ヨガクラスの生徒さん、自宅ですると次に何をしようか考えるからか、終わった後のスッキリした感じがしないのはなぜなのかと質問がありました。

 

ヨガを始めた初期の頃は、これまで意識が外に向いていた状態から自分の内側に意識を向けることを始めたばかりです。

なので、いつもと同じ日常の環境では、どうしても意識を切り替えることが難しくなりがちで、自宅ですると家族が居て落ち着かなかったり、突然の電話や来客で中断されたりして、意識は外側に向きやすく、集中することも持続しにくい状態となり、なかなか内側に意識を向けにくいということは、以前に度々お話ししました。

 

これに関しては、自分の内側に意識を向けることが日常的に出来るようになり、その感覚が定着してくると、自宅で行っても、家族が居ても氣にならずに、いつも自分らしくいることがしやすくなります。

 

でも、今回のような、自宅で行った時と、クラスで行った時の違いがあるという質問が出てくるということは、ある意味、どちらで行っていても意識を向ける焦点の違いはありますが、自分の感覚の違いに意識を向けることが出来ているということです。

これは、ヨガを実施している最中だけに意識を向けている時には氣がづきにくい感覚ですので、このような経験の氣づきも、少しずつ自分の状況を客観視できるようになっているということが確認できる状況でもあります。

 

このように、先ずは全体的に捉えることも大切で、ヨガを実施している時だけの状態である細部だけを見ていると見落としがちな氣づきもあります。

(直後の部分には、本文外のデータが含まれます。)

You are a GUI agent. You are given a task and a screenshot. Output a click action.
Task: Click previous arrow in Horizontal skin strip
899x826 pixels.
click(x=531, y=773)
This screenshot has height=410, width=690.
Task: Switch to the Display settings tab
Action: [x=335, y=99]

日常生活全般にも言えることで、細部に捉われてそこだけ観ていると他の氣づきの機会を見逃してしまうこともありますから、ものごと全体でとらえることも必要になります。

 

ポイントだけを見て全体を観ていなければ、自分がどのような状態なのか、自分がどこにいるのか、自分がどの方向に進んでいるのかなどに氣がつくことは難しくなりますし、全体だけを見てポイントを見ていなければ、自分がそこで何をする必要があるのかを知ることは難しいでしょう。

『何のためのそれをしているのか』ということを意識して、ポイントだけでなく、全体的に観ることも重要です。

そうすることで、あなたはぶれずに進むことが出来ます。